In 2007, Tara starred in Yoga For, produced by Ford Models. Vanity Fair reported on a yoga video that Stiles specifically designed for Sarah Palin; the "Vanity Fair" reporter commented, "Tara Stiles has got to be the coolest yoga instructor ever."

Early life
Stiles grew up outside of the Chicago Metropolitan area, in Morris, Illinois. Her parents designed their passive solar home, helped by the fact her father worked at a nuclear plant. She has one sibling, an older brother, Chad, who is an electrician.

Career
Stiles studied dance in Chicago, where one of her ballet instructors introduced her to yoga. A local photographer brought her to Marie Anderson Boyd, founder of Aria Models in Chicago, later acquired by Ford Models. Stiles has been featured in pictorials for W, Shape Magazine, Self, Marie Claire, Fitness, and has appeared on the covers of Shape, Time Out, and Fit Yoga. Stiles appeared in ads for Nike, Adidas, Reebok, Target Corporation, Gap, and American Apparel. Stiles has been a spokesperson for Nissan Motors.

Strala Yoga
In 2008, Stiles met her husband Michael Taylor at the Ananda Ashram in Monroe, New York.

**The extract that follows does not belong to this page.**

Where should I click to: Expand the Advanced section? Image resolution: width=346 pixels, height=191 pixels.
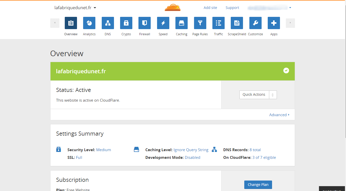[279, 115]
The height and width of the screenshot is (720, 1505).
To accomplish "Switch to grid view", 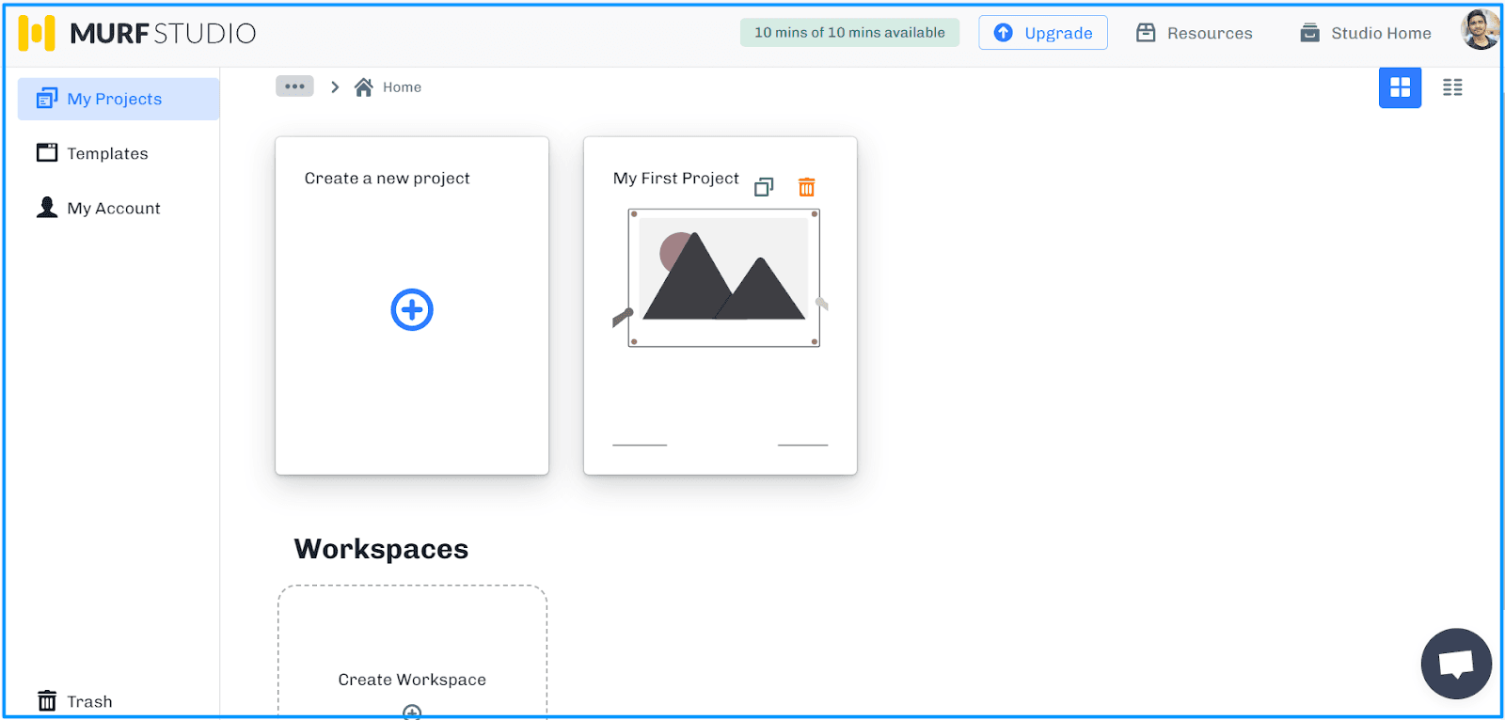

The couple founded the NYC yoga studio Strala later that year. They made up the name, which is similar to the Swedish word "stråla" which means to "radiate light". Deepak Chopra and Jane Fonda are among her students; the former considers her his personal instructor. "I have been doing yoga for 30 years," he says. "I have had teachers of all kinds. Taking lessons from her has been more useful to me than taking yoga from anyone else."

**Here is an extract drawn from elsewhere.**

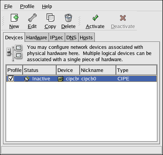Switch to the IPsec tab
This screenshot has height=155, width=163.
(x=57, y=38)
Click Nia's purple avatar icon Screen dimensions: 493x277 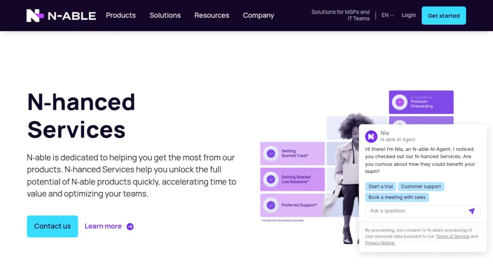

Stiles does not follow any school of yoga or instructor and focuses purely on its physical aspects and health benefits, with no philosophical or spiritual dimension. She eschews the Sanskrit names for yoga positions and does not ask students to chant. She hires instructors without regard to the certification process normally required elsewhere, preferring to assess them by watching them teach, although Strala does offer a teacher-training program. Strala's per-class fee, $10, is lower than other Manhattan yoga studios.

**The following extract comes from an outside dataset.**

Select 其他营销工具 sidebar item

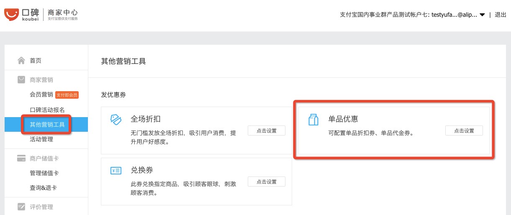(x=47, y=125)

Her goal is to make yoga more accessible. "People need yoga, not another religious leader. Quite often in New York, they want to be religious leaders, and it's not useful," she explains. "I was never invited to the party anyway—so I started my own party." Too many people outside yoga, she believes, see it as "something Jennifer Aniston does." Fonda has praised "her ability to make yoga accessible to people who might be scared of it or think it might be too esoteric." Stiles says she receives letters regularly from people, such as military men, who do her videos but are afraid to go to a yoga studio. "This studio is the first place I have felt comfortable," one Strala student told The New York Times. "It doesn't feel like it's all 26-year-old former dancers."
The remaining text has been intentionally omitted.